Provide a complete summary:

## Bug Fix Complete
 
### Original Error
[Stack trace / error message]
 
### Root Cause
[Concise explanation]
 
### Fix
**File**: `path/to/file.py`
**Change**: [Description of the fix]
 
### Regression Test
**File**: `tests/path/to/test.py`
**Test**: `test_<name>`
 
### Verification
- Regression test passes
- Related tests pass
- Full test suite passes
- Linting passes

Phase 8: Pull Request

After verification passes, offer to create a PR.

8.1 Ask About PR Creation

Use AskUserQuestion:

Bug fix complete and verified. Would you like me to open a Pull Request?

- Yes, create PR targeting main/master
- Yes, but target a different branch
- No, I'll handle the PR myself

8.2 Create the PR

If approved, create the PR:

git add -A
git commit -m "fix: <concise description of what was fixed>
 
Root cause: <brief explanation>
Solution: <what was changed>
 
Adds regression test to prevent recurrence."
 
git push -u origin <branch-name>
 
gh pr create --title "fix: <concise description>" --body "## Summary
<1-2 sentences explaining what this PR fixes>
 
## Problem
<What was the bug - error type, when it occurred, impact>
 
## Root Cause
<Why the bug happened - 1-2 sentences>
 
## Solution
<How it was fixed - 2-4 bullet points>
 
## Changes
- \`path/to/file.py\`: <what changed>
- \`tests/path/to/test.py\`: <regression test added>
 
## Testing
- Added regression test: \`test_<name>\`
- Verified fix with <reproduction method>
- All existing tests pass
 
## Notes for Reviewers
<optional - edge cases considered, alternative approaches rejected, etc.>"

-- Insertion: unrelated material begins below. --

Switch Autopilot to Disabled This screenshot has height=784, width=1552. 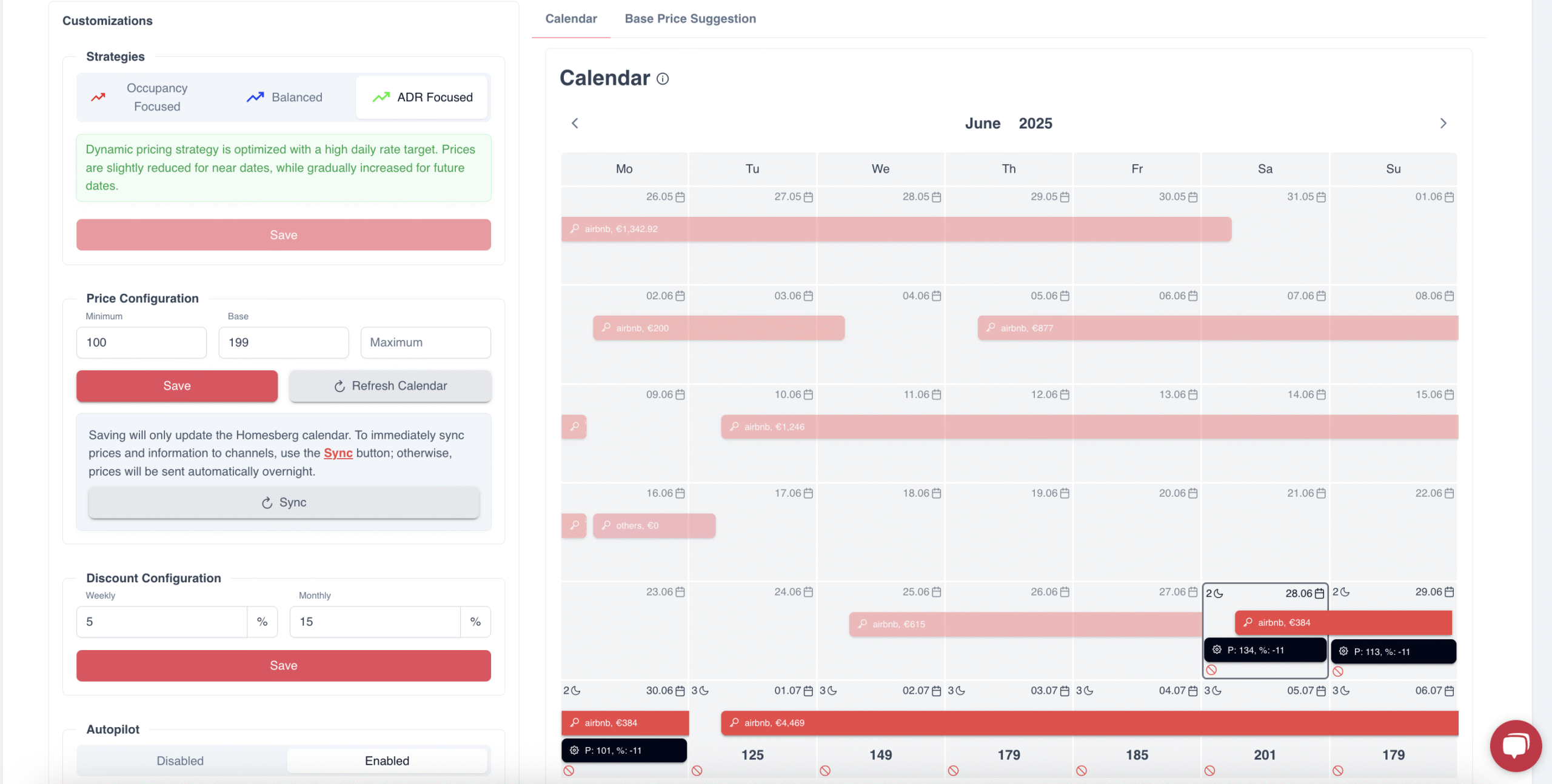pos(179,760)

Claude PR review will automatically add deeper analysis after the PR is created.

8.3 Clean Up Worktree (If Applicable)

If working in a separate worktree, offer cleanup:

Use AskUserQuestion:

PR created. Would you like me to clean up the worktree?

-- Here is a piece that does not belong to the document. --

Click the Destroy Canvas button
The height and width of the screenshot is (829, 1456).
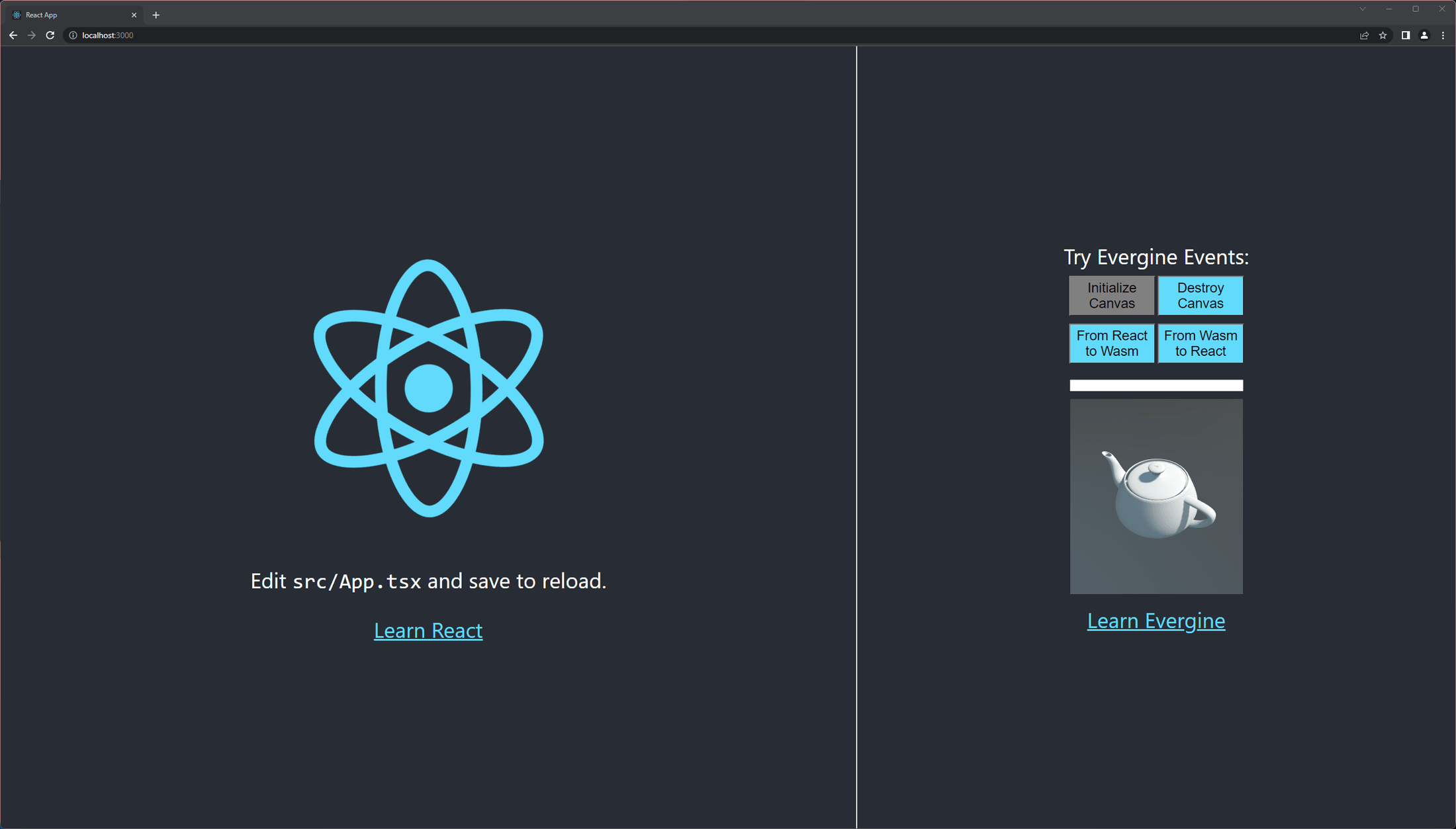pyautogui.click(x=1200, y=295)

- Yes, remove the worktree and switch back to main repo
- No, keep the worktree around

If yes, run the cleanup script:

.claude/skills/bug-fix/scripts/cleanup-worktree.sh

This checks for uncommitted changes, navigates back to the main repo, and removes the worktree.

Key Principles

Understand Before Fixing

  • Never fix what you don't understand
  • Form a clear hypothesis of root cause
  • Confirm with the user before proceeding

Test First (TDD)

  • Write the failing test BEFORE the fix
  • The test captures the bug behavior
  • The test prevents regression

Minimal Fix

  • Fix the bug, nothing more
  • Don't refactor adjacent code
  • Don't add unrelated improvements

Verify Thoroughly

  • Test must fail before fix
  • Test must pass after fix
  • No regressions in related code

Common Bug Patterns

NoneType / AttributeError

  • Check for missing null checks
  • Verify optional fields are handled
  • Look for deleted/missing related objects

KeyError / IndexError

  • Check input validation
  • Verify data structure assumptions
  • Look for edge cases in collections

Type Errors

  • Check type hint mismatches
  • Verify Pydantic model fields
  • Look for incorrect type coercion

Database / Query Errors

  • Check query parameters
  • Verify relationship handling
  • Look for missing migrations

Async / Temporal Errors

  • Check activity error handling
  • Verify workflow state assumptions
  • Look for race conditions

Begin

  1. Parse the error from: $ARGUMENTS
  2. Extract file locations and error details
  3. Read the code at the error location
  4. Begin investigation with Explore agent

Start by understanding the error and locating it in the codebase.